Renzo Meregazzi pubblicò negli «Annali dell’Africa Italiana», anno II, settembre 1939, vol. III il saggio Lineamenti della legislazione per l’Impero che contiene il capitolo La politica di razza (pp. 68- 83) da cui sono tratte le citazioni che seguono.
(68) Corollario e coronamento ad un tempo della politica indigena del Fascismo è la tutela della purezza della razza dominatrice. […]
La politica coloniale italiana si rivelò istintivamente razzista fin da quando l’Italia prese piede sulle sponde del Mar Rosso e dell’Oceano Indiano. La teoria dell’assimilazione venne da noi respinta come falsa e pericolosa. Noi pensiamo che nelle nazioni in cui esiste la coscienza di razza […] la colonizzazione non può avere altro risultato che un pericoloso decadimento dei valori etici. Questa coscienza […] è altresì il lievito morale che dà il diritto ad una Nazione civile di colonizzare regioni meno evolute, di fornire ad esse mezzi di vita più progrediti […]. Dissentiamo profondamente dai teorici (che) […] invocano una soluzione giuridica per il problema del meticciato ed un legale riconoscimento del fenomeno anormale del concubinaggio con le indigene. (69) […]
Tutti concordano nel giudicare il meticciato una dolorosa piaga, una sorgente di infelici e di spostati.
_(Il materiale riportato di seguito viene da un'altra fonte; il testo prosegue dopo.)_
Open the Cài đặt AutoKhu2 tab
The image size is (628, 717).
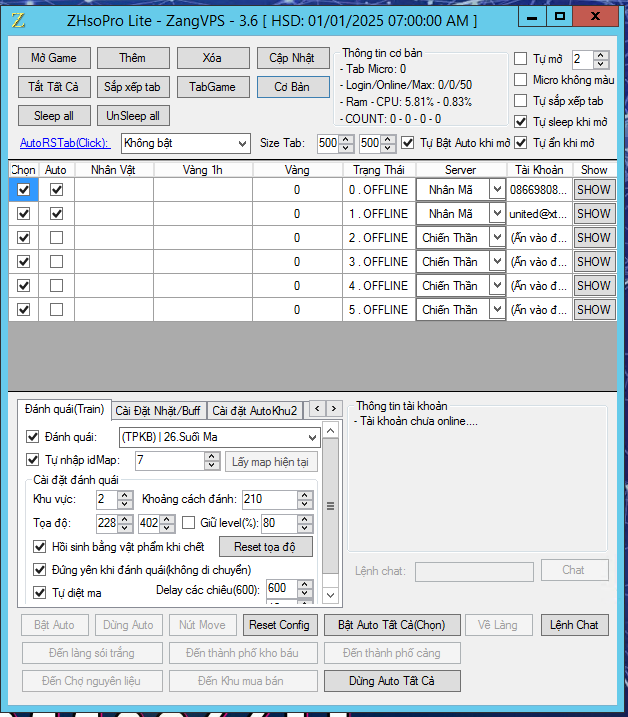(255, 410)
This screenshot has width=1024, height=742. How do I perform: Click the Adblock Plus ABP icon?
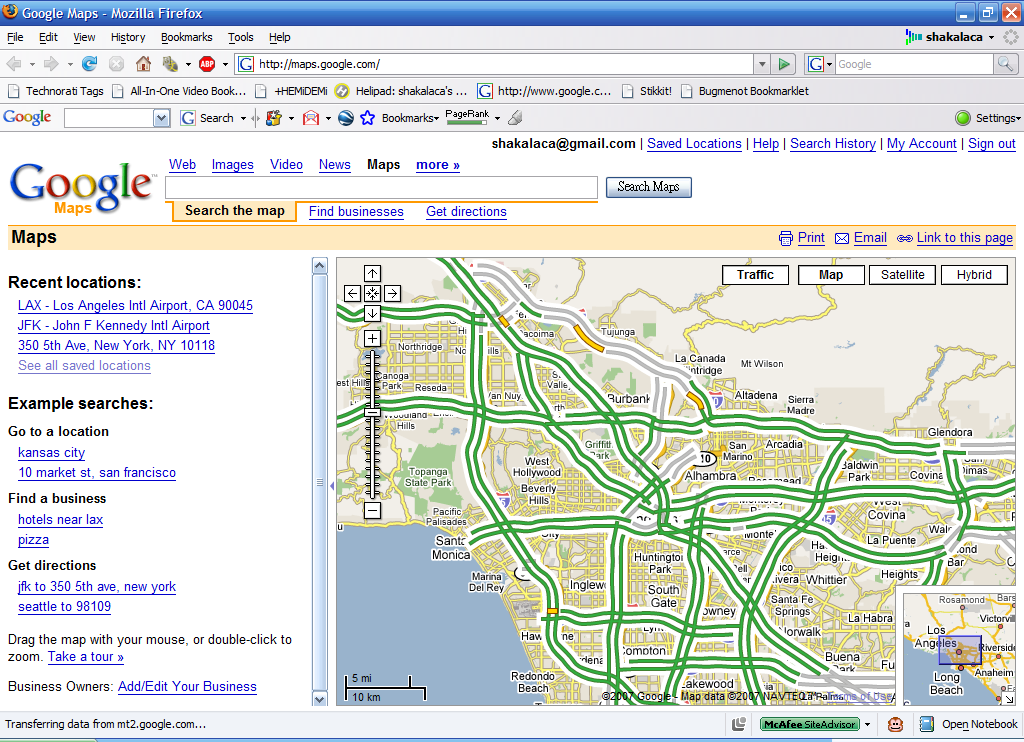pos(207,64)
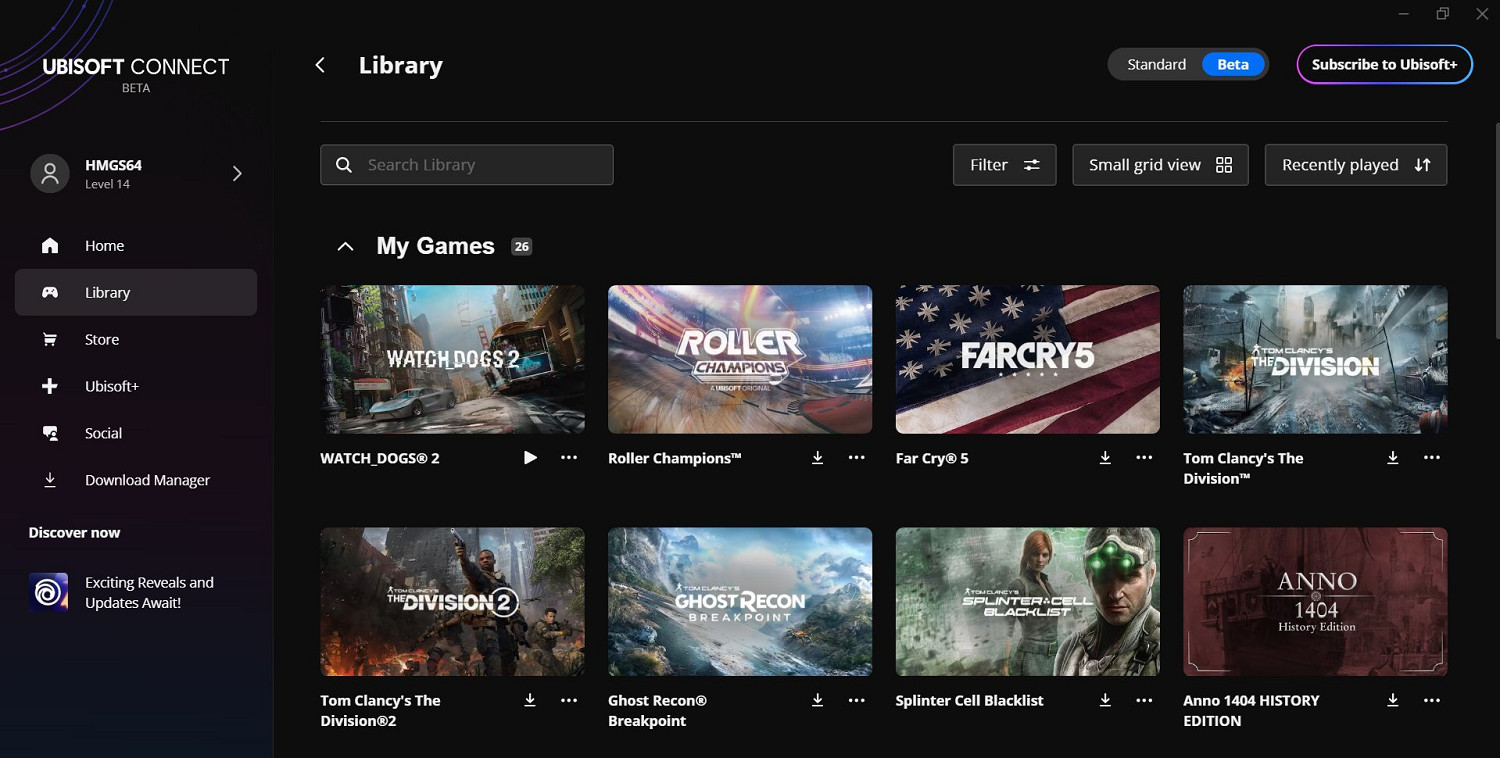Screen dimensions: 1500x758
Task: Open the Filter options
Action: click(1004, 164)
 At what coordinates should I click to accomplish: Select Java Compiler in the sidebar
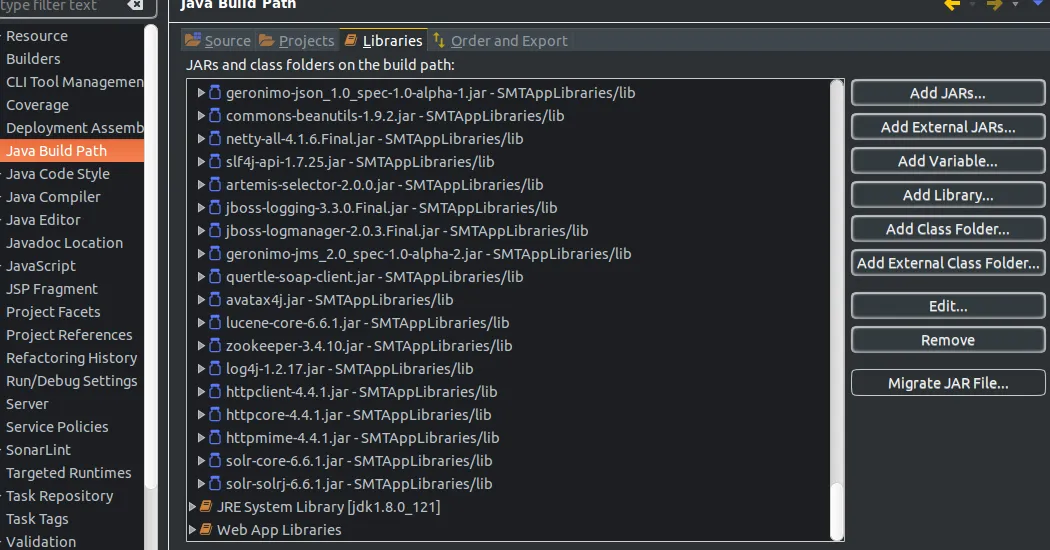click(53, 197)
Di qui una condizione di disarmonia morale che, aggiungendosi alle disarmonie fisiche e elle eredità patologiche, fa generalmente degli ibridi delle terre di conquista una categoria sociale invisa a dominati e dominatori, causa di irrequietudine, di debolezza e di disordini per la compagine coloniale. […] La razza non si risolve nel solo fatto biologico […] dai dati antropologici, dagli indici craniali, dalla statura, dal colore dei pigmenti e degli occhi, ma principalmente dalle attitudini umane, che sono insieme un diretto prodotto degli attributi somatici, funzionali e spirituali dell’individuo e del popolo cui esso appartiene. Ed è appunto in queste attitudini che la individualità italiana balza evidente sullo sfondo della storia nel confronto di tutti gli altri popoli […].
Già nella legge organica per l’A.O.I. nessuna norma tutela la cittadinanza di una donna italiana o comunque di razza bianca maritata ad un suddito; anzi una precisa disposizione afferma che la donna coniugata con un suddito diventa, in seguito alle nozze, suddita a tutti gli effetti, volendo il legislatore segnare la degradazione di razza e di civiltà di chi dimenticasse ogni dignità nazionale e personale.